За все тринадцать лет жизни она ни разу не испытала чувства одиночества. Даже когда седьмая гувернантка запирала ее в стенной шкаф, чтобы помешать ночевать на крыше; даже когда она заболела и провела целый год в горном санатории, одиночество ничуть не угнетало ее.
И вот теперь этот дурак Ванго сорвал с нее панцирь, и тот с жалким дребезжанием рухнул наземь.
Кротиха твердо решила разыскать Ванго и свести с ним счеты.
Для начала она запаслась теплыми пледами, вскарабкалась на маленькую колокольню кармелитской семинарии и стала ждать. Это был ее принцип — не покидать место происшествия. Она была уверена, что только так можно хоть что-то разузнать.
В течение первых трех дней ничего не произошло.
Воспоминание об убийстве мало-помалу стиралось в памяти живых.
Наступила четвертая ночь, и кто-то начал играть фокстроты на органе прямо под ней. Она не знала, что это был Раймундо Вебер, сторож-капуцин, который возобновил, после короткого траура, свои ночные концерты. Жизнь продолжалась.
На следующий день явилась полиция и опустошила комнату жертвы. Письменный стол со стулом, несколько ящиков книг и тетрадей — все это увезли в фургоне. Пятеро молодых послушников тщательно вымыли комнату и открыли окно, чтобы само воспоминание об отце Жане бесследно испарилось.
Кротиха начала было думать, что пришла слишком поздно, но тут наступила пятая ночь.
Поначалу эта ночь казалась вполне безмятежной.

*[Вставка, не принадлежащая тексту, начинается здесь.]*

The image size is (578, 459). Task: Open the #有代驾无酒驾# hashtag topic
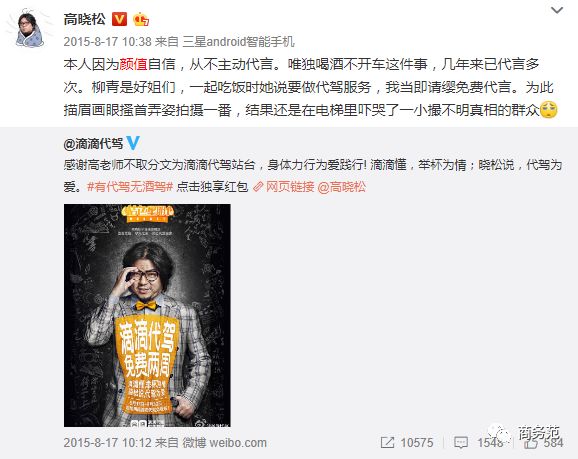click(130, 187)
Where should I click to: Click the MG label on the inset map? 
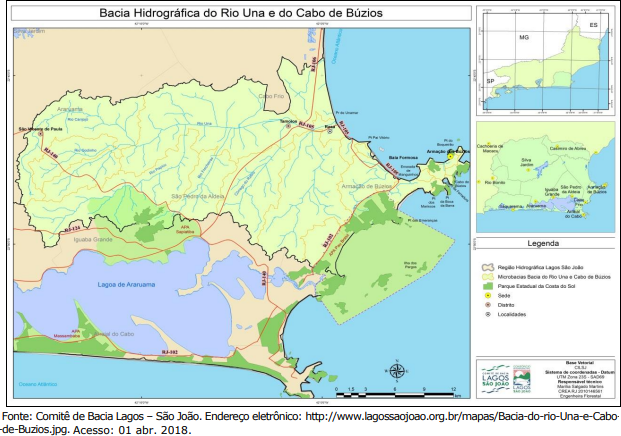click(522, 36)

Во-первых, потому, что майский ветерок принес в город аромат цветущих вишен, и еще, может быть, потому, что на сей раз Вебер играл на своем органе более умиротворенную мелодию, чем обычно. В ней было всего четыре ноты, но они следовали одна за другой в волшебном порядке, менявшемся в каждой музыкальной фразе.
И вдруг Кротиха навострила уши.
Кто-то звонил в дверь семинарии.
А Вебер, всецело поглощенный своей музыкой, ничего не слышал.
При виде человека, топтавшегося на улице, Кротиха сразу поняла, что это необычный посетитель. В предыдущие дни сюда входили священники, монахини, епископ, семинаристы и жандармы. Но этот человек носил на голове фуражку, похожую на картуз Гавроша[31]. Под мышкой он держал длинный черный футляр, а в другой руке — кожаную папку, с какими ходят студенты в Латинском квартале.
Кротиха внимательно разглядывала юношу. Если никто не откликнется на его звонки, он вполне может плюнуть и уйти, а это не входило в ее планы.
Она сползла вниз, к самому карнизу, и заглянула в окошечко часовни. Вебер, судя по всему, вошел в экстаз: его тщедушное тело, склоненное над инструментом, не двигалось, зато огромные кисти рук были распростерты, как крылья летучей мыши, а пальцы исступленно метались по клавиатуре. Прежние четыре ноты были забыты; теперь он не пропускал ни одной клавиши.